***** Extracted information *****

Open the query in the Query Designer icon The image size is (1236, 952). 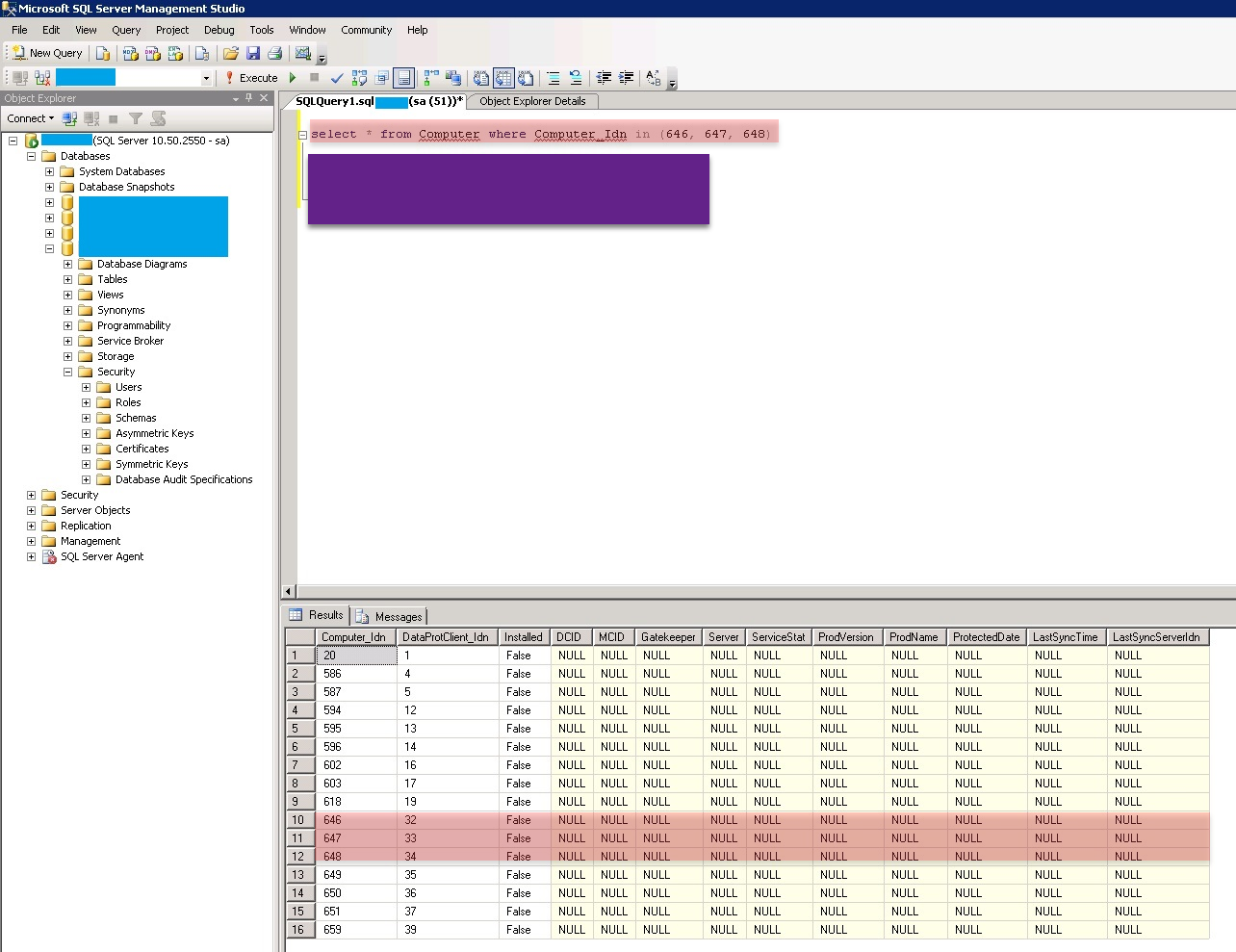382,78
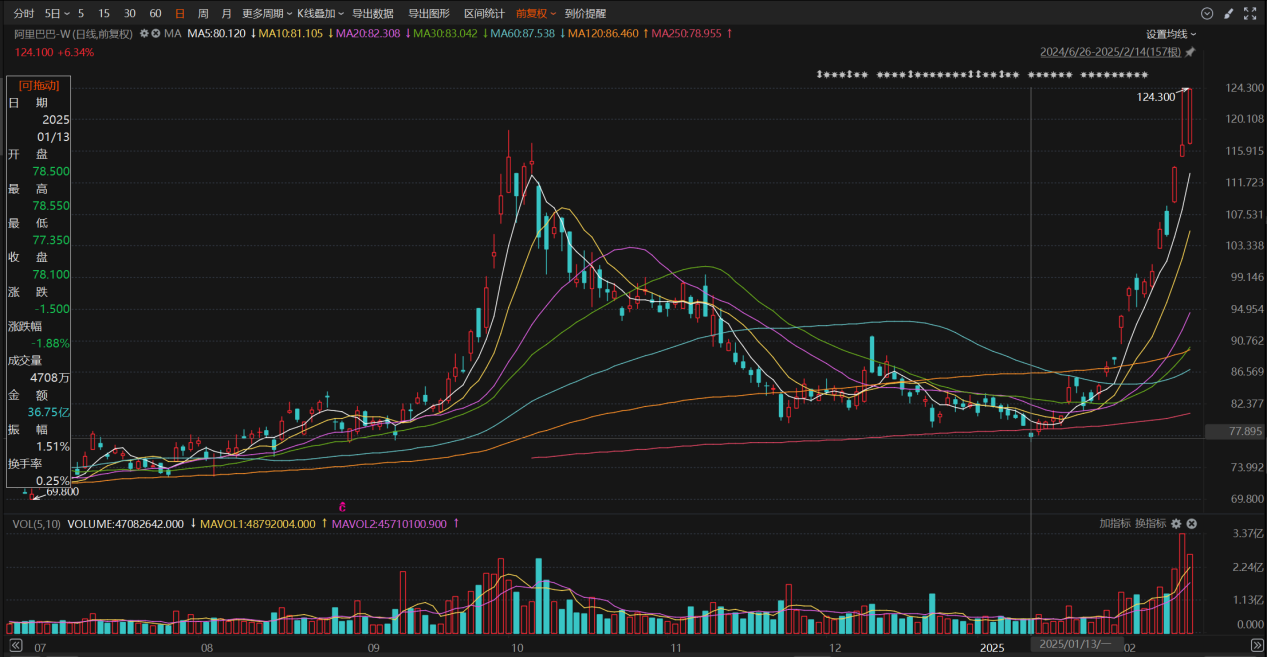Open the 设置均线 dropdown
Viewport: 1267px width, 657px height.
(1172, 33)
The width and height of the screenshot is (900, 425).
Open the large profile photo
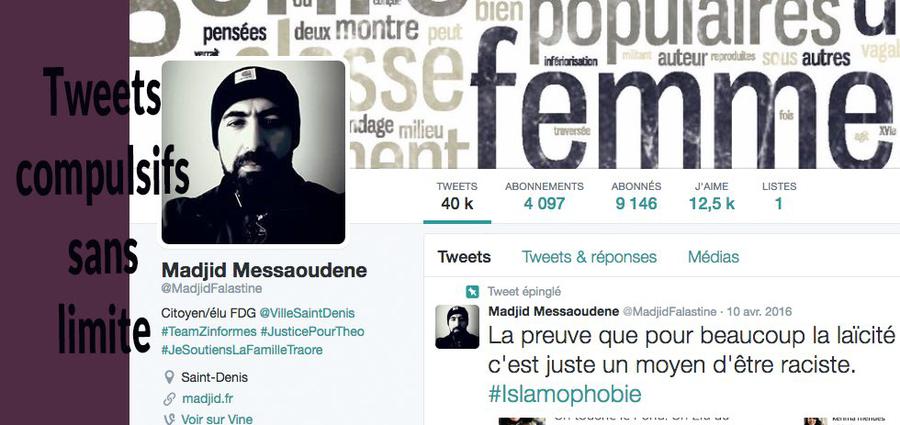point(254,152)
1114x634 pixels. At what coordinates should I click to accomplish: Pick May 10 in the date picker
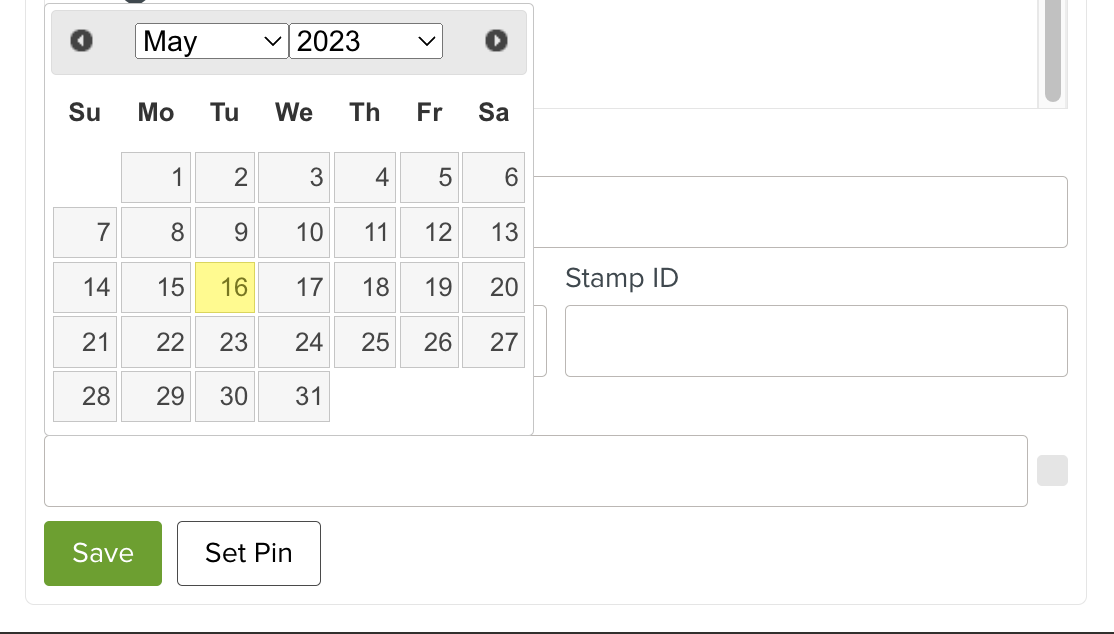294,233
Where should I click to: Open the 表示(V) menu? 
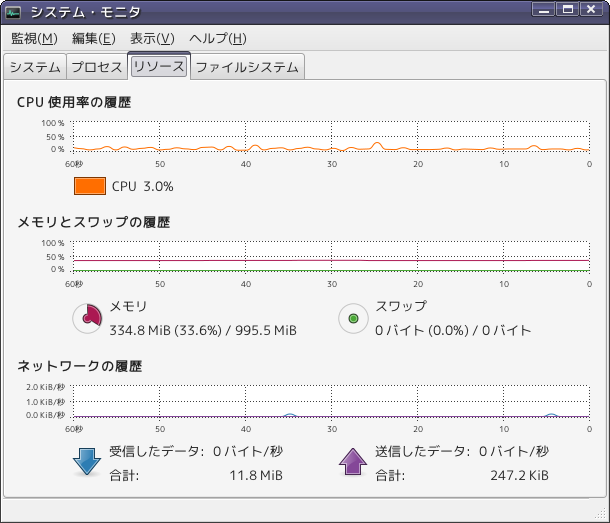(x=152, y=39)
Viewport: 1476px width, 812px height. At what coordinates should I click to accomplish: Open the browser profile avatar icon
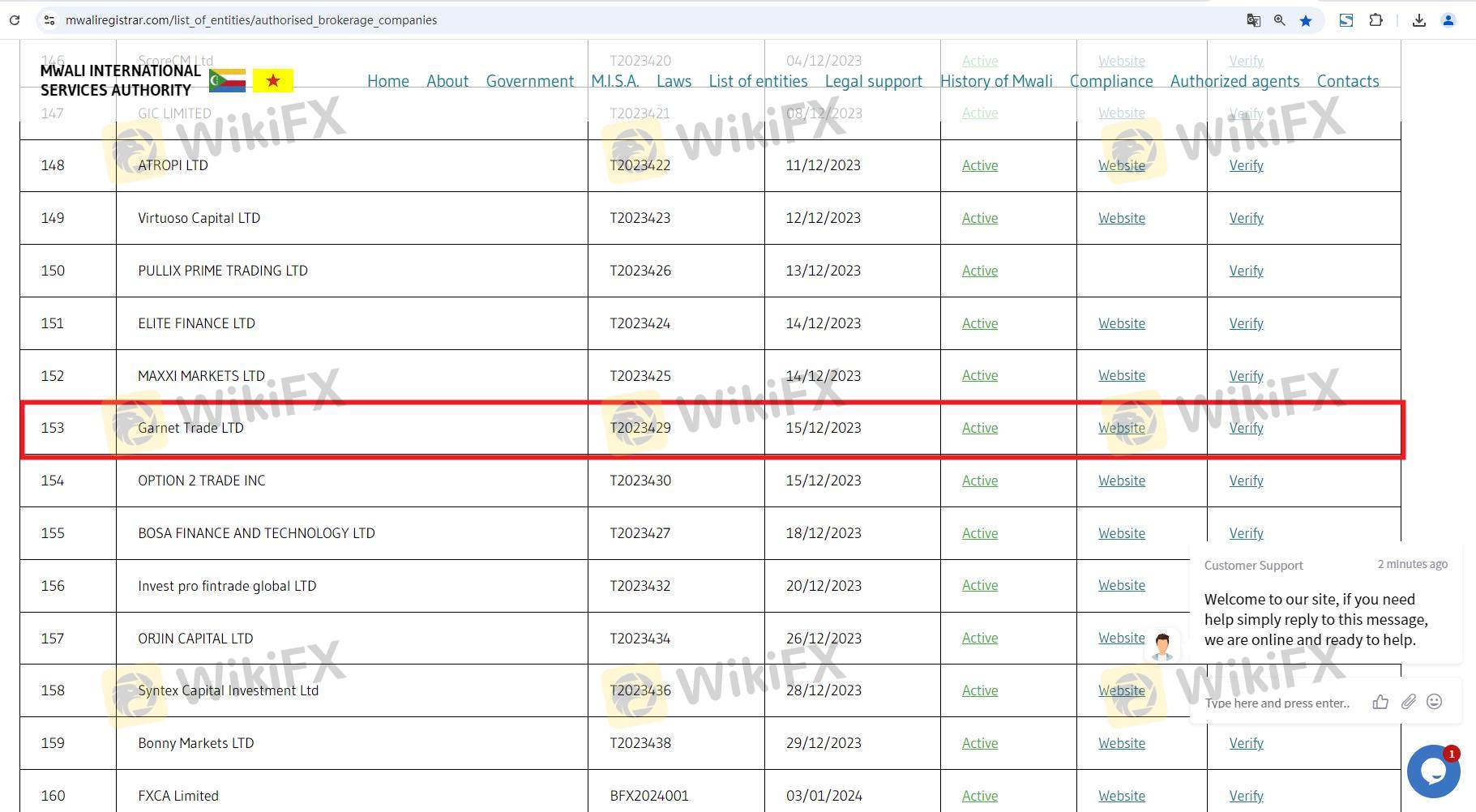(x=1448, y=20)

*****

The request: Rewrite the entries from the line containing "Viewport: 1476px width, 812px" through the last entry, both included, replacing "profile avatar icon" with "account menu button" and leaving everything else unchanged. Omit the pictures from your answer.

Complete response:
Viewport: 1476px width, 812px height. At what coordinates should I click to accomplish: Open the browser account menu button
(x=1448, y=20)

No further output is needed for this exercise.